O triste sapo derrubou um grande beiço, indo, muito jururú, encorujar-se a um canto. Se não disse: "Que buraco!" foi porque essa expressão não era ainda conhecida naquelle tempo.

III — NO PALACIO

O principe consultou o relogio.

— Estou na hora da audiencia, murmurou.

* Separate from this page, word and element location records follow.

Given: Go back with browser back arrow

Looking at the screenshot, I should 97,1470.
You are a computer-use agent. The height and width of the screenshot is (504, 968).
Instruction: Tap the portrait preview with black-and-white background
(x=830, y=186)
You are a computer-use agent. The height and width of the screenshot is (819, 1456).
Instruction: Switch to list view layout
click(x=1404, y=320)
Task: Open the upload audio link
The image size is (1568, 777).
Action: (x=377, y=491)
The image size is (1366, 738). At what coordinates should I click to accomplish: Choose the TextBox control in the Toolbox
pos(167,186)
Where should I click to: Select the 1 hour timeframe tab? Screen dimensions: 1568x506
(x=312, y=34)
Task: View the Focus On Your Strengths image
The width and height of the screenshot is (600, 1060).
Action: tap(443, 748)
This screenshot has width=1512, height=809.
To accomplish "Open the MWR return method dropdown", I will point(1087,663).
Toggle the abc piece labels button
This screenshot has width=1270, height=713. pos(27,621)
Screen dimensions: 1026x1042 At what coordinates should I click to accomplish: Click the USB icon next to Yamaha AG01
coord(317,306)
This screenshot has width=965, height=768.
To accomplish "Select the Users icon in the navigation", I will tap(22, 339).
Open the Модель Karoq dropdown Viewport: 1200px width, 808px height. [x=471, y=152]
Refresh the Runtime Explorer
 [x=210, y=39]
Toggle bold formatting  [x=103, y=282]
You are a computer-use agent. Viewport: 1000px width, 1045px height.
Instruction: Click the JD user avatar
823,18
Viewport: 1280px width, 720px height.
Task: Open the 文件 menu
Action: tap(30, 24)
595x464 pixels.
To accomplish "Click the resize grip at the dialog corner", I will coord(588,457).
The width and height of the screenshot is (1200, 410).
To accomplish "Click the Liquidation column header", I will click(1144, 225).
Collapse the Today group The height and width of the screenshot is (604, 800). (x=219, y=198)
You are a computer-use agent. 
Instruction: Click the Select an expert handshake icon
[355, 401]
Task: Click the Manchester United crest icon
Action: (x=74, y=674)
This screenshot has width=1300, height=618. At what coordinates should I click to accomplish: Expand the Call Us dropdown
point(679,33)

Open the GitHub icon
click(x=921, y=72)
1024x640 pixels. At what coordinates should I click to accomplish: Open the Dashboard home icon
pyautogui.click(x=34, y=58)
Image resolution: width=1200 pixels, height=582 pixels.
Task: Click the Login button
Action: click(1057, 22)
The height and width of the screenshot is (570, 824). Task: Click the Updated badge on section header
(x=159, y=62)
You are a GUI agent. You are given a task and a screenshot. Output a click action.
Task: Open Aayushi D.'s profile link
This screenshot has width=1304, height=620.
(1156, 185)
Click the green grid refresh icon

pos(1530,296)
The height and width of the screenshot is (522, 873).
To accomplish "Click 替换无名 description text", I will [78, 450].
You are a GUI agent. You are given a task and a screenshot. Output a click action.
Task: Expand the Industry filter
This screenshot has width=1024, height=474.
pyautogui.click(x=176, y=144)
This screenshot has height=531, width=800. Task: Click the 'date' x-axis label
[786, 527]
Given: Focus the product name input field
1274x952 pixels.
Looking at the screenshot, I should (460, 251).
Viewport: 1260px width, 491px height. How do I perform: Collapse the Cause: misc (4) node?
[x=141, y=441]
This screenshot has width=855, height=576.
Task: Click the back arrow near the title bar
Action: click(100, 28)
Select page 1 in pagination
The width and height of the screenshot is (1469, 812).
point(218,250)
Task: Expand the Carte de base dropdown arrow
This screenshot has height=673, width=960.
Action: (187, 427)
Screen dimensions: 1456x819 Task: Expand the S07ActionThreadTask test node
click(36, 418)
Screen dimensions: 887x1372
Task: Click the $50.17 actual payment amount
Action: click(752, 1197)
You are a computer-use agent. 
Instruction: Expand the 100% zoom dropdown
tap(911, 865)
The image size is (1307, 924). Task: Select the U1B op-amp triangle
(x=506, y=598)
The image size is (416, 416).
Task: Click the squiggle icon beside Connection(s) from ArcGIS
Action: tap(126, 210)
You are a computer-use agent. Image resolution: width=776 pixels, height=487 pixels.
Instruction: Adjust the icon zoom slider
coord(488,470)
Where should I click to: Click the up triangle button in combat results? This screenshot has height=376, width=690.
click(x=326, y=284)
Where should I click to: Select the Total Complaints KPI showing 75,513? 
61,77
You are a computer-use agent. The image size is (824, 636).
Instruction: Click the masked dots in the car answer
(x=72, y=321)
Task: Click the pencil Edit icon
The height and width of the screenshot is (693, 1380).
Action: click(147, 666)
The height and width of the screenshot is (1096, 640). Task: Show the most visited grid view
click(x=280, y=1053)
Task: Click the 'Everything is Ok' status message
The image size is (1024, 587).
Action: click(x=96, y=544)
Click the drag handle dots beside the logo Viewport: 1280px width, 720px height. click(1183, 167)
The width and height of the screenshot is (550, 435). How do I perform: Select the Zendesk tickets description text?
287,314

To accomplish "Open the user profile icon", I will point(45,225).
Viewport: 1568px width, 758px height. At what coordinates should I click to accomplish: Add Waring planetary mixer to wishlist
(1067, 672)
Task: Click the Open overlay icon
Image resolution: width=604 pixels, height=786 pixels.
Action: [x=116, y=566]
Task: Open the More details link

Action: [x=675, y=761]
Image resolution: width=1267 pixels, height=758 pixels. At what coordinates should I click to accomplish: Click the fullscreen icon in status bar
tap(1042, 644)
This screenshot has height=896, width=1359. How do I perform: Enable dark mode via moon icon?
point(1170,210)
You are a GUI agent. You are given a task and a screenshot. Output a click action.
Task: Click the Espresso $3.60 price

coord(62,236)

Vamos depressa, que tenho muitos casos a attender.

Foram. Entraram directamente para a sala do throno, no qual a menina se sentou ao lado do principe como se fosse princeza. Linda sala! Toda dum coral cor de leite, franjadinho como musgo e penduradinho de pingentes de perola, que tremiam ao menor sopro. O chão de nacar furta-cor era tão liso que a Emilia escorregou tres vezes.

O principe deu signal de audiencia batendo com uma grande perola de cabo numa concha sonora. O mordomo introduziu os primeiros queixosos — um bando de molluscos nús que tiritavam de frio. Vinham queixar-se dos Bernardo-Eremitas.

— Quem são esses Bernardos? indagou a menina.

— São uns caranguejos que teem o mau habito de se apropriarem das conchas destes pobres molluscos, deixando-os em carne viva no mar. Os peores ladrões que temos aqui.